* _Selected excerpt_:
⟨

Cabo San Lucas town keeps rocking – in a good way

Luaine Lee McClatchy-Tribune

CABO SAN LUCAS, Mexico – While the rest of Mexico is in turmoil, the good times keep rolling at Cabo San Lucas.

Landing at the tourist destination at the very southern tip of Baja California, it seems like you’re in a parallel world. Here’s an Applebee’s, a downtown mall, a Home Depot and pristine beaches as far as you can see.

With only 4 percent unemployment, Cabo is safe compared to much of the rest of the country. And there are myriad recreational activities, from snorkeling with the dolphins to zip lining over the foamy waves of the Sea of Cortez.

There also are unexplored areas to visit. Highlights could include a jaunt to the quaint town of Todos Santos, about 45 miles from Cabo and the location of the namesake of the Eagles’ song “Hotel California.”

⟩

* _Extracted data_:

⟨

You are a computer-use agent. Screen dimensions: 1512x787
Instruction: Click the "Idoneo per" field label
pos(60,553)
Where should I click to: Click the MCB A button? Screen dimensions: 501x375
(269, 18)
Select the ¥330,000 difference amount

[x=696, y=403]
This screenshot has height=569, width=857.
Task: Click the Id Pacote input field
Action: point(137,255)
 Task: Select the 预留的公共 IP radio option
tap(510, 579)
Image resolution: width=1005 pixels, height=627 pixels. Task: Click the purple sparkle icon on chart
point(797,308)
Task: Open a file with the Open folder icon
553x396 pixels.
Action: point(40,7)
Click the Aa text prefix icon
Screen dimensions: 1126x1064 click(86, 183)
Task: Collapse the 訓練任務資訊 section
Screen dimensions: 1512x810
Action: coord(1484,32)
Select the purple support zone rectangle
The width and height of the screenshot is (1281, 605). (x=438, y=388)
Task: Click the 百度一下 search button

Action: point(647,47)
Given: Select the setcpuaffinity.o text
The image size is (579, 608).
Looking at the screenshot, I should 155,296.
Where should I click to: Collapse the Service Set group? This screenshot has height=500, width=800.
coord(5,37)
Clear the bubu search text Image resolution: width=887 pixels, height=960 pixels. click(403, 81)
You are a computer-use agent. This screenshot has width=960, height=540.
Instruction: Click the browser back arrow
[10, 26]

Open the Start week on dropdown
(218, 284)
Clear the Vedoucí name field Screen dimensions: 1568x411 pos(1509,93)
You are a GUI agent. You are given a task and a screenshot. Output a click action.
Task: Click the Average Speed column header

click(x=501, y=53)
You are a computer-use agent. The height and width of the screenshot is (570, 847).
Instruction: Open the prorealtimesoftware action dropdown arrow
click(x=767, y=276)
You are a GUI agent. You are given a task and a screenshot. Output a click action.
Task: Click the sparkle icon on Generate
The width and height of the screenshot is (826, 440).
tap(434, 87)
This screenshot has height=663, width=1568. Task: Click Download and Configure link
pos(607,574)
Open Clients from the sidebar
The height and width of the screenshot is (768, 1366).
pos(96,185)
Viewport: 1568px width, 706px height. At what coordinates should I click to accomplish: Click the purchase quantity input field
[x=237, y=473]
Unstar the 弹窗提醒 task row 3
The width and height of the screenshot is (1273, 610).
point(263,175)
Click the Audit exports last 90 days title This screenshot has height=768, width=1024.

⟩

* _Exercise directions_: According to the article on Cabo San Lucas, what is the unemployment rate in Cabo? The records are not required for the task that follows.

* _Your solution_: 4 percent